*Exercise details*
Please pull out each line of the entries below that contains the word "Click" and copy those lines in full.

*Available records*
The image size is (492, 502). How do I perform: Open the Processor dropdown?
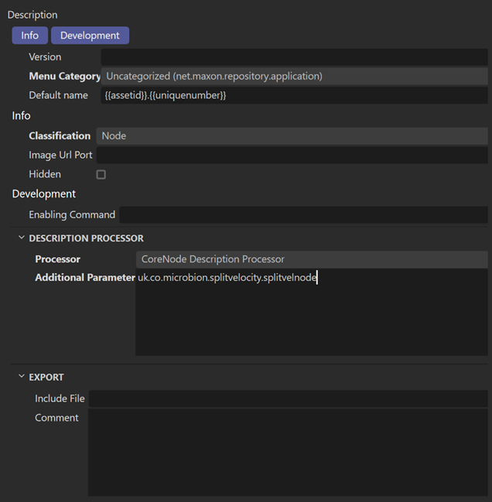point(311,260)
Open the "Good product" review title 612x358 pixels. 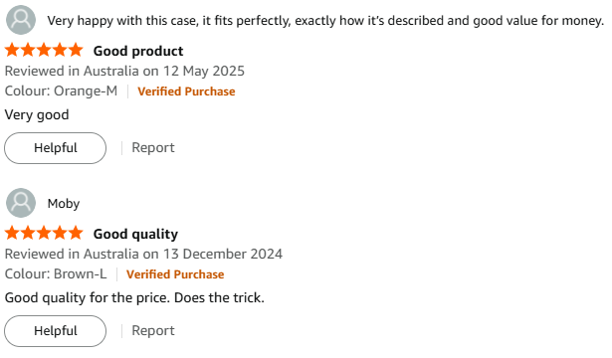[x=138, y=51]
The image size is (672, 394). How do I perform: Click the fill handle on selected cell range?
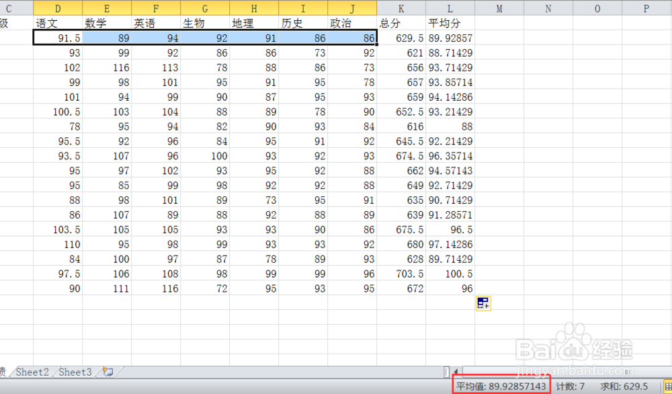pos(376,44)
---
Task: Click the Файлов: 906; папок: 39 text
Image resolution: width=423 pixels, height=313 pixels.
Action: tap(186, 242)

*Answer in full*
The image size is (672, 394). How do I perform: Click the fill handle on selected cell range?
Task: Click the Файлов: 906; папок: 39 text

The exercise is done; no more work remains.